**What you should do**
Give back all of the data exactly, with every picture omitted.

**Given information**
.....
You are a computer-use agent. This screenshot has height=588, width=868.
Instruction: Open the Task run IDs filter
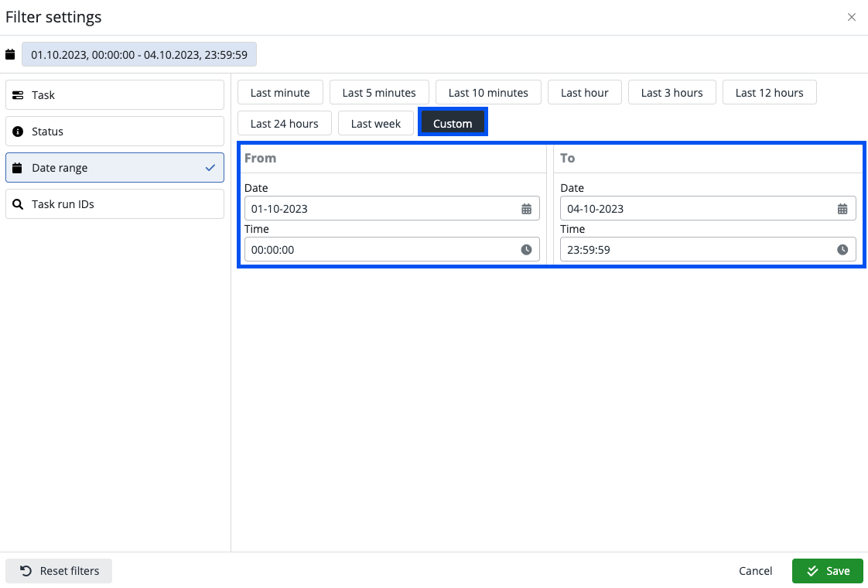coord(114,204)
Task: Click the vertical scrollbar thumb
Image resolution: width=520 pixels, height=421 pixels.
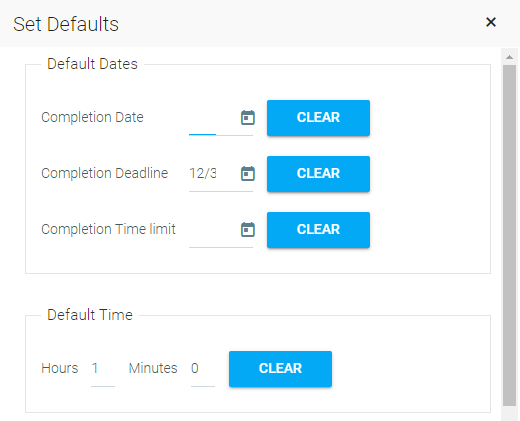Action: click(x=509, y=235)
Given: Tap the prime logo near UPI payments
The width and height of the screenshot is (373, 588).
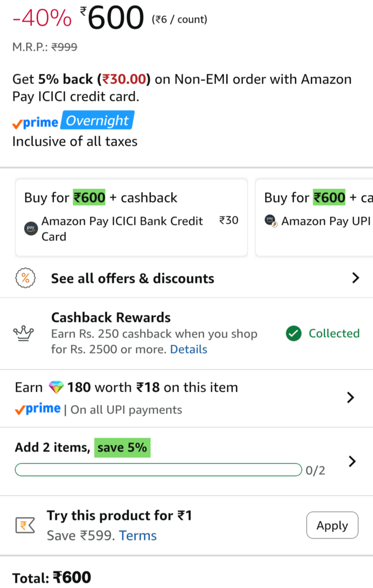Looking at the screenshot, I should [38, 409].
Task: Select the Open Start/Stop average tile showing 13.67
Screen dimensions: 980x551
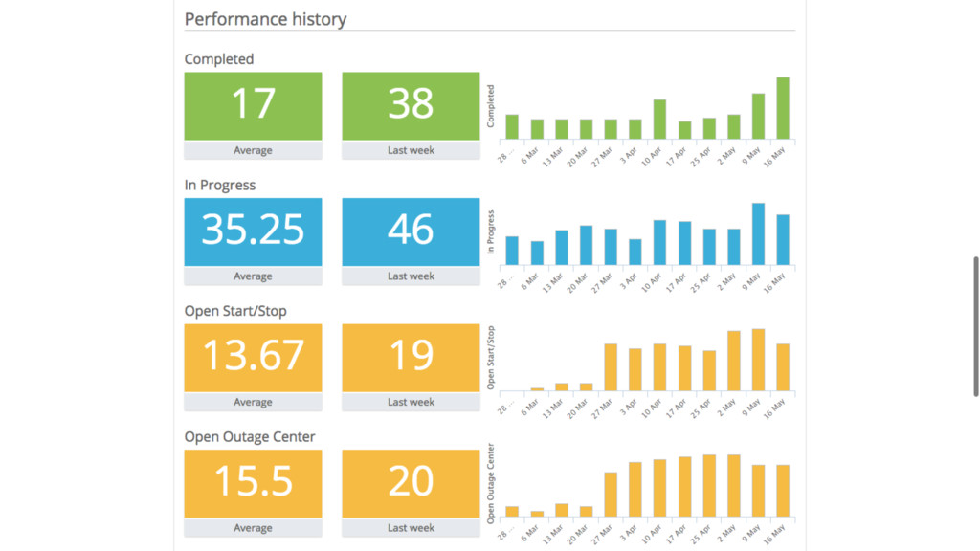Action: (253, 358)
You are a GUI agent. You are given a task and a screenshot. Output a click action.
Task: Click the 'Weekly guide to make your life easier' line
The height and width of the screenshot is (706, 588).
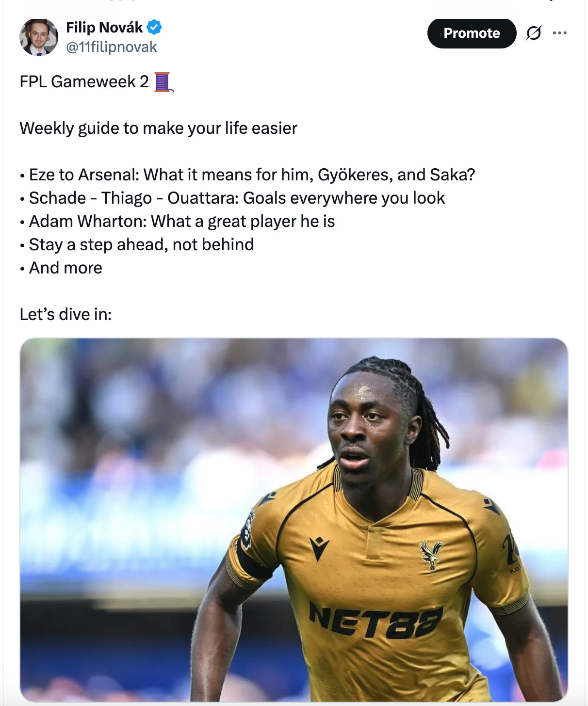(159, 128)
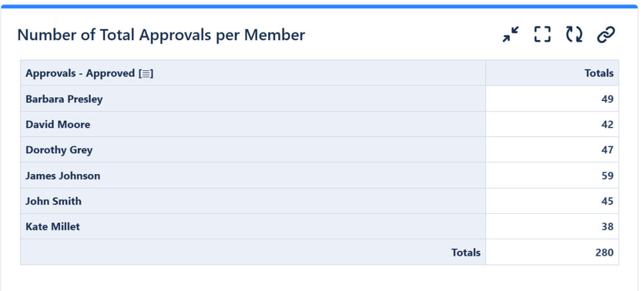Copy the gadget link via chain icon
The height and width of the screenshot is (291, 644).
tap(605, 35)
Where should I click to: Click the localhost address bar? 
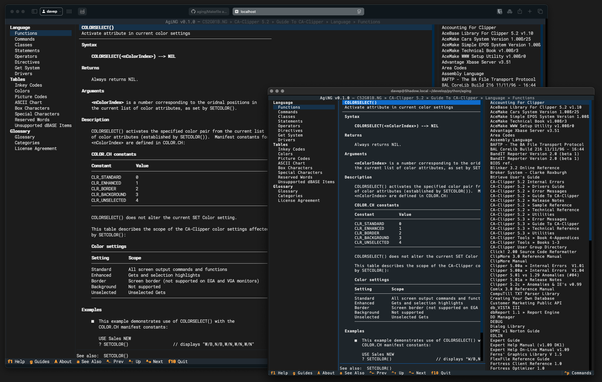click(x=298, y=12)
.....
**Solution to this exercise**
You are a computer-use agent. This screenshot has height=588, width=868.
Instruction: Open the Task run IDs filter
coord(114,204)
Task: Click the vertical scrollbar thumb
Image resolution: width=520 pixels, height=421 pixels.
Action: click(x=509, y=235)
Given: Tap the prime logo near UPI payments
The width and height of the screenshot is (373, 588).
Looking at the screenshot, I should [38, 409].
Task: Select the Open Start/Stop average tile showing 13.67
Screen dimensions: 980x551
Action: (253, 358)
You are a GUI agent. You are given a task and a screenshot. Output a click action.
Task: Click the 'Weekly guide to make your life easier' line
The height and width of the screenshot is (706, 588).
(159, 128)
Copy the gadget link via chain icon
The height and width of the screenshot is (291, 644).
tap(605, 35)
Where should I click to: Click the localhost address bar? 
click(x=298, y=12)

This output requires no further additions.